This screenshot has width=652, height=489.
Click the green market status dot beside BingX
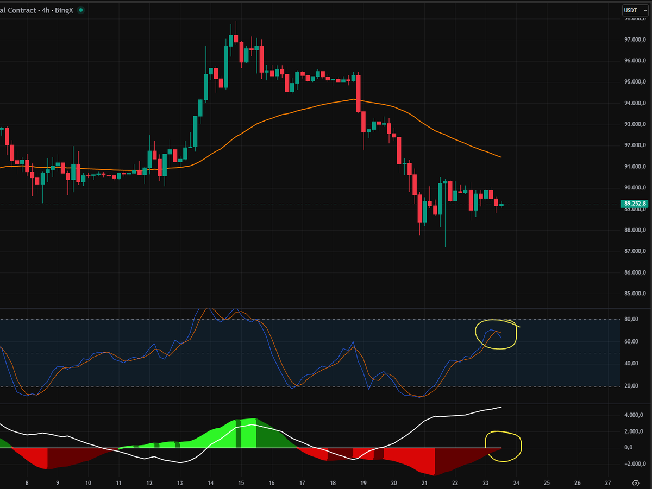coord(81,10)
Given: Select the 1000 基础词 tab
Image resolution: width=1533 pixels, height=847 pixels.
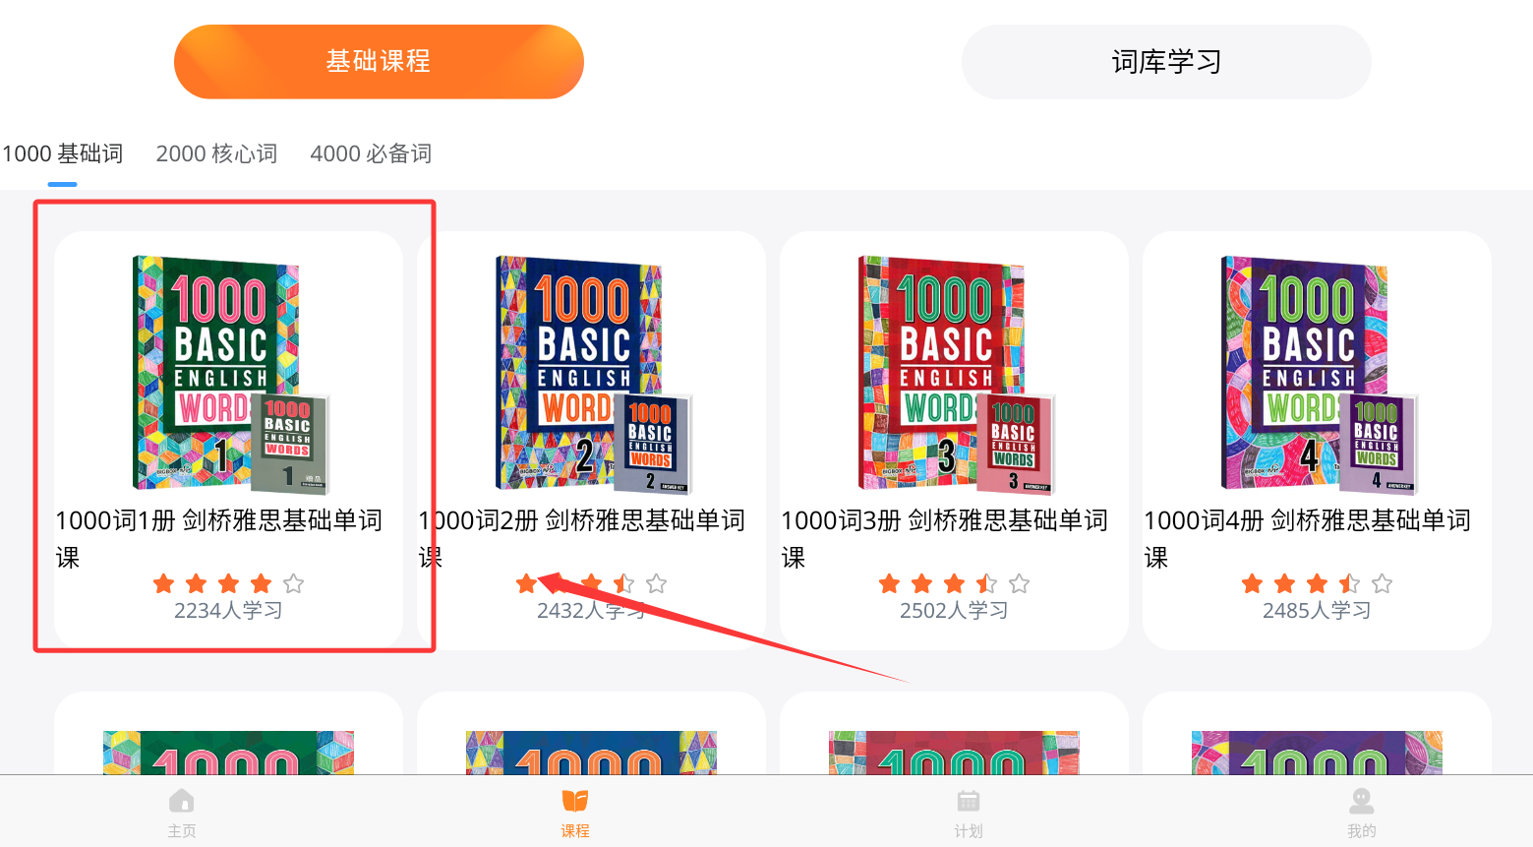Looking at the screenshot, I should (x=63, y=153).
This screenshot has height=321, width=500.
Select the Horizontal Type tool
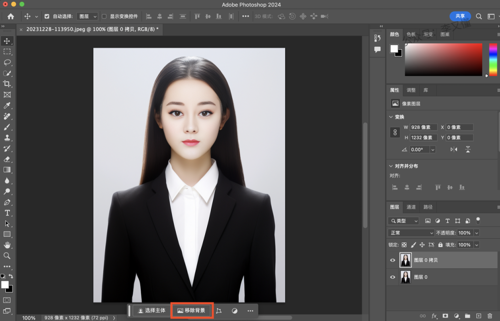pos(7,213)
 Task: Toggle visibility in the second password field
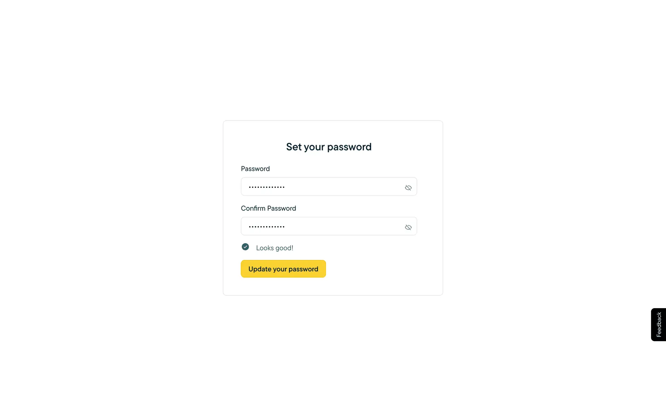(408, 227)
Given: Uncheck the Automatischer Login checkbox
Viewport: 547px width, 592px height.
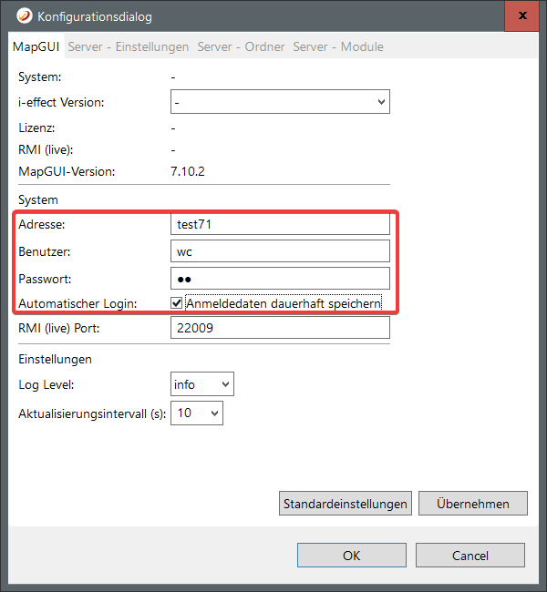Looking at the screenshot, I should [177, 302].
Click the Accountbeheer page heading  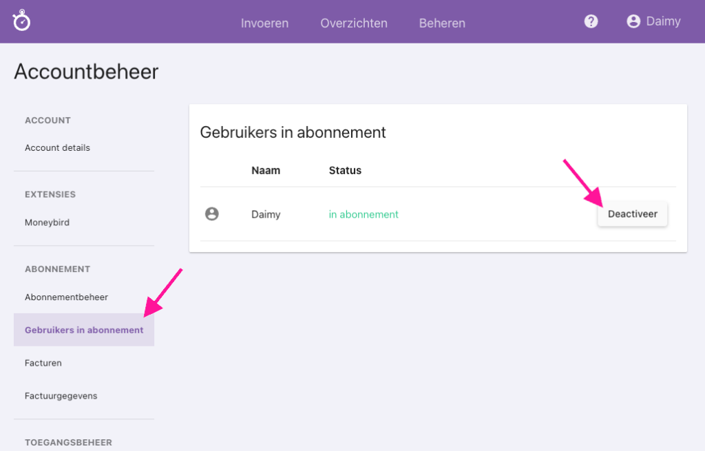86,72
# # # #
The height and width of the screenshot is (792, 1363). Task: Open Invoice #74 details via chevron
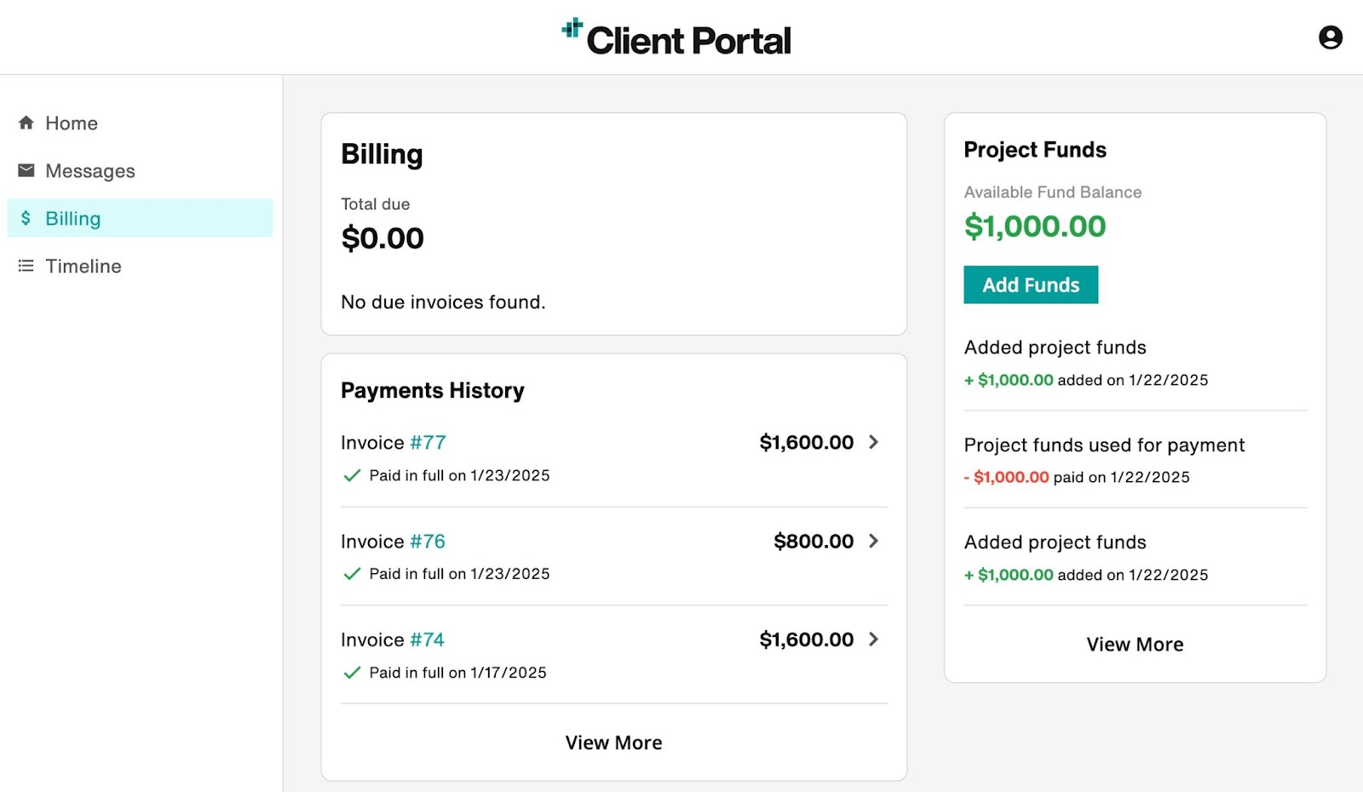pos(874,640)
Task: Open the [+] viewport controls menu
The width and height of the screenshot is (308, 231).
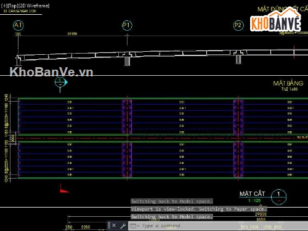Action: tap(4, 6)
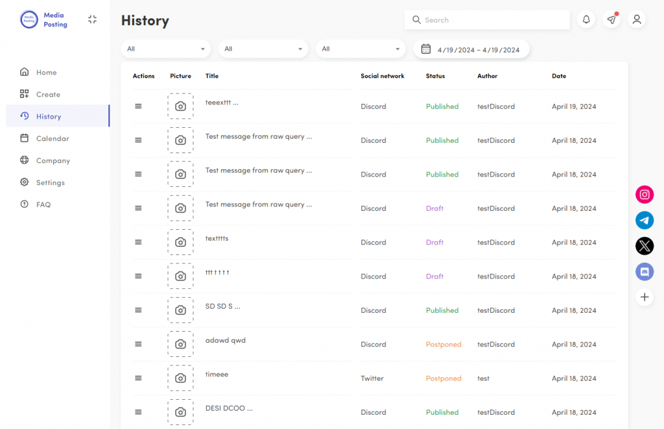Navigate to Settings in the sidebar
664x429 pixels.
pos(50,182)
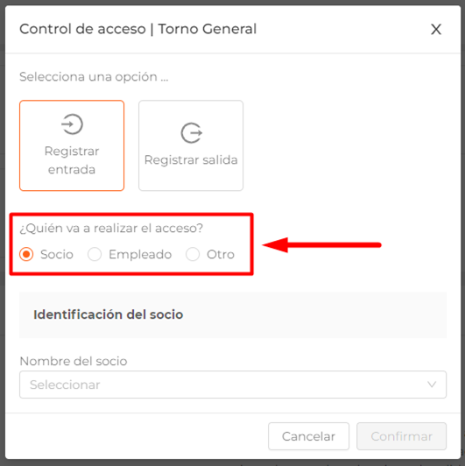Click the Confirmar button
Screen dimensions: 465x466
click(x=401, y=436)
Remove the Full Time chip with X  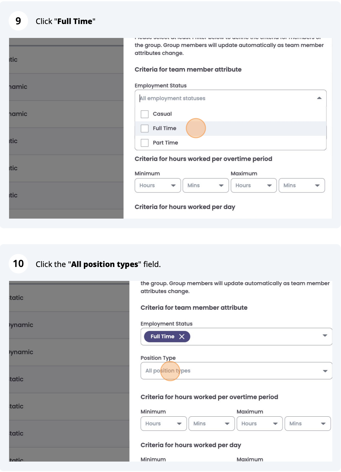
# # # #
## The task
Where the string "This" appears in a line of the listing, copy that line.

## Exercise result
This screenshot has width=652, height=489.
This screenshot has height=321, width=500.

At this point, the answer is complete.